Jabir ibn Hayyan (c. eighth and early ninth centuries) was an Islamic thinker from the early medieval period to whom is ascribed authorship of a large number of alchemical, practical, and philosophical works. Many of these works were translated and distributed throughout the learning centers of medieval Europe under the latinized form of Jabir's name, Geber. Whether or not he was genuinely the author of all the works attributed to him, his contributions were substantial, laying the foundations of modern chemistry.

The two earliest biographical sources that mention Jabir are from the tenth century. The first, Notes of Abu Suaiman al-Mantiqi al-Sijistani, disputes the authorship of several works ascribed to him, and casts doubt on his very existence. Another work, the Katib al-Fihrist of Ibn al-Nadim, part biography and part bibliography, written around 987, ascribes a long list of works to Jabir and insists that he was a real personage. Ibn al-Nadim links Jabir with his teacher, the sixth shi'ite imam, Jafar ibn Muhammad al-Sadiq, who lived between 700 and 765. Others say his teacher was another Jafar, the Barmecide vizier Jafar ibn Yahya, who was put to death in 803, by the ruler Harun al-Rashid. Either of these hypotheses lead to the conclusion that Jabir's life straddled the eighth and ninth centuries.

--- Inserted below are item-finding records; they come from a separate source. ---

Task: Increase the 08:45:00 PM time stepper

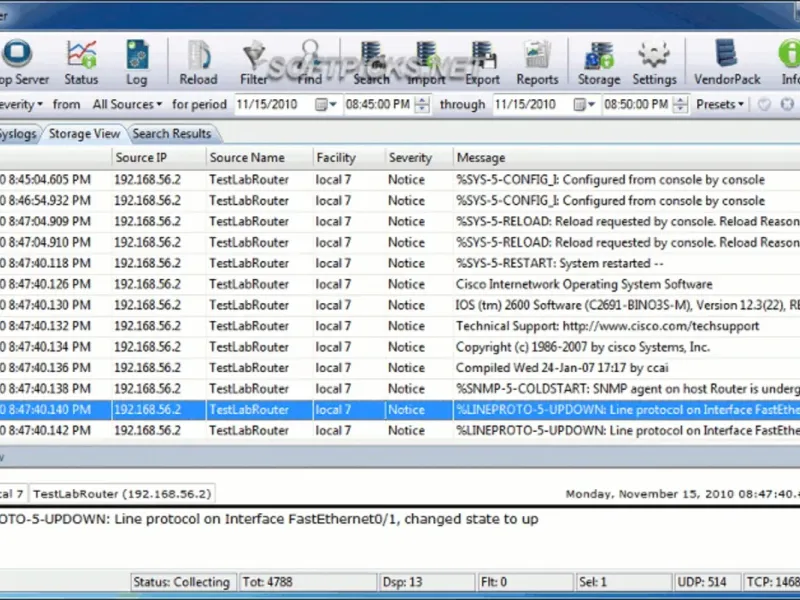Action: [x=422, y=101]
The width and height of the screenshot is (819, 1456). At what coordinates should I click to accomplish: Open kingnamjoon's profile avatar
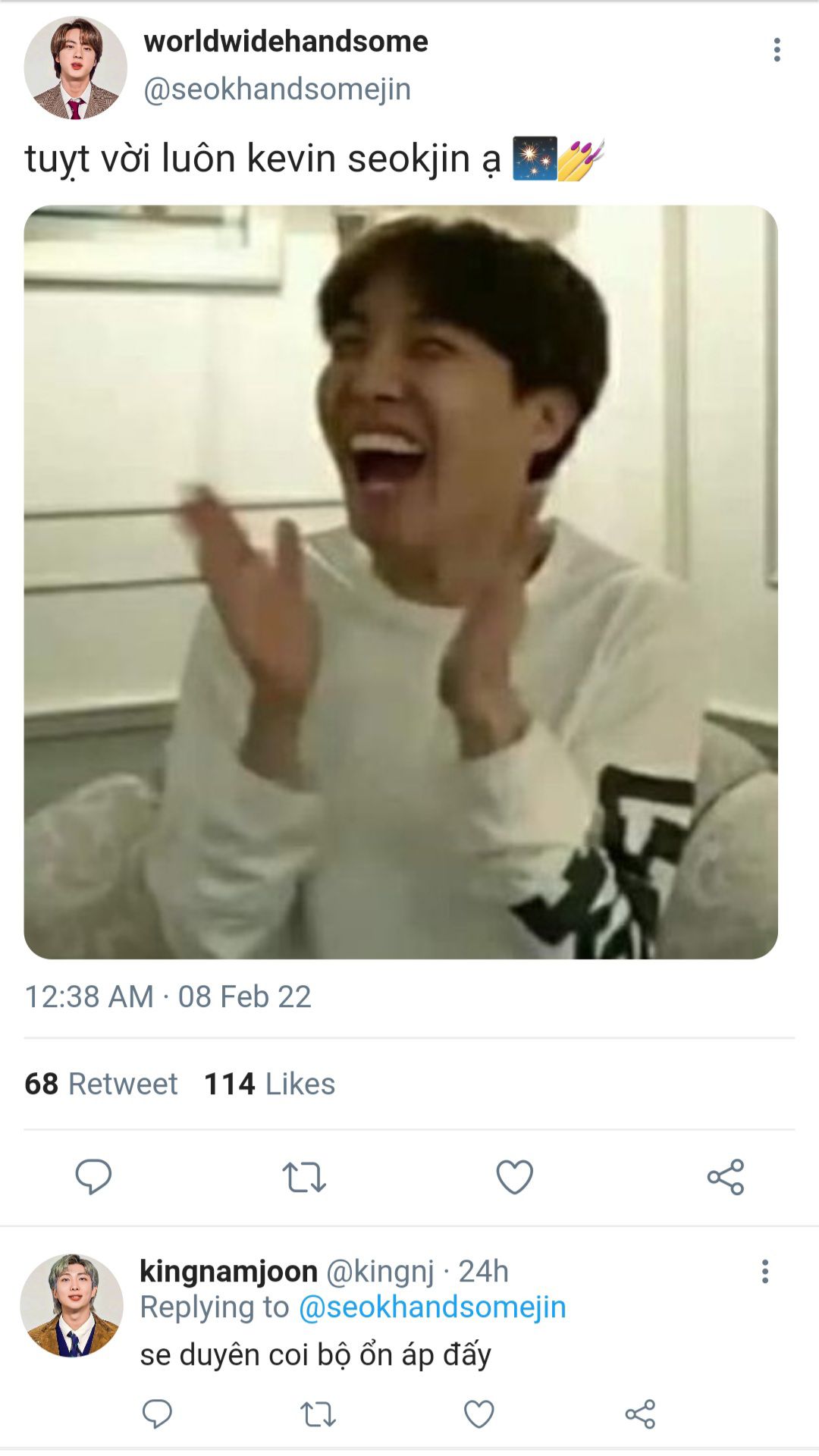(71, 1305)
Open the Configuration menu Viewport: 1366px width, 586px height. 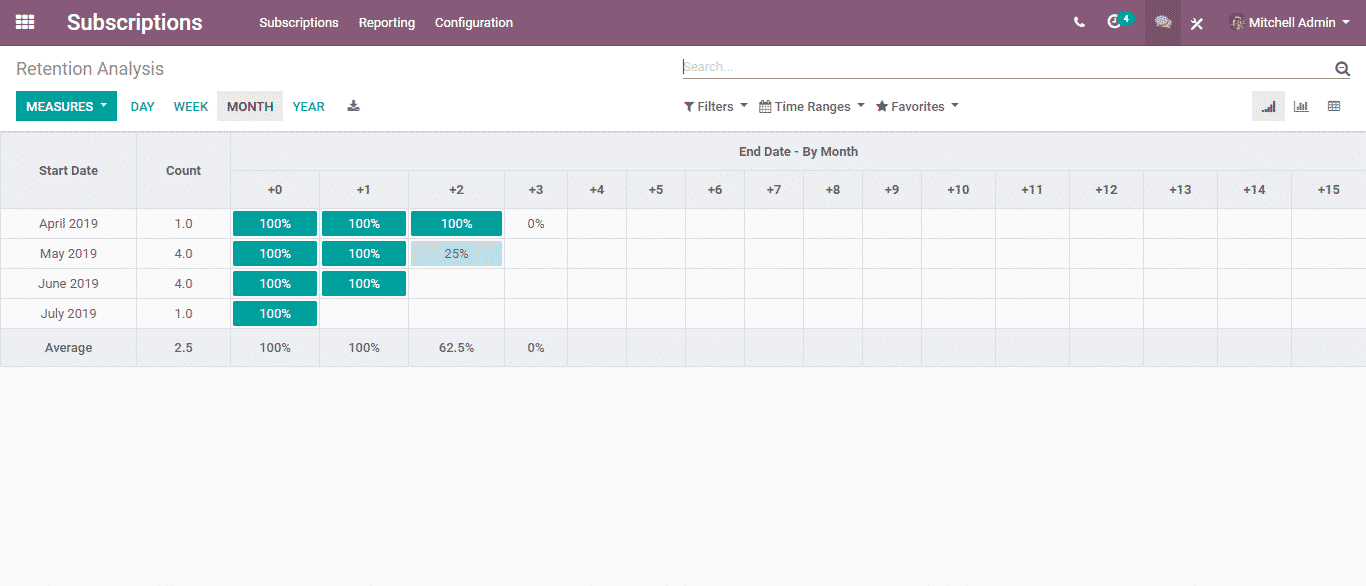(x=474, y=22)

There can be no doubt that works ascribed to Jabir, particularly under the latinized moniker, Geber, have had a profound influence on the development of chemical knowledge in the West, including as they do advanced chemical processes such as the manufacture of nitric and sulfuric acids and the introduction of the experimental method. Many of Jabir's works, however, are written in esoteric prose that are hardly decipherable in a scientific context. The authorship of some works, particularly those in Latin with no Arabic originals, are disputed by modern scholars, many of whom claim that the chemical knowledge they display is far ahead of what was known to ninth-century practitioners. Still, there are a minority who make a case for Jabir's authorship of all the works attributed to him.

Biography

Twentieth century scholar E.J. Holmyard attempts to piece together a life of Jabir from a variety of early sources and a knowledge of the history of the times. According to Holmyard, Jabir Ibn Hayyan was born in 721 or 722, in the town of Tus, in Khorasan, not far from the city of Meshed in modern Iran. His father, Hayyan, was of the Al-Azd tribe, originally of south Arabia, some members of which had resettled in Kufa. Hayyan became enmeshed in the political intrigues of his time, and was executed shortly after Jabir's birth.

Jabir's family fled to Arabia, where Jabir studied under the scholar Harbi al-Himyari. In later years, he became the disciple of Jafar al-Sadiq, a shi'ite imman connected with the Abbasids, who, under the caliphate of Harun al-Rashid, later assumed power in the region. Because his father had died supporting the Abbasids, Jabir was able to form a close association with the Barmecides, who acted as the caliph's ministers. He was thus able to practice medicine under the protection of the caliphate.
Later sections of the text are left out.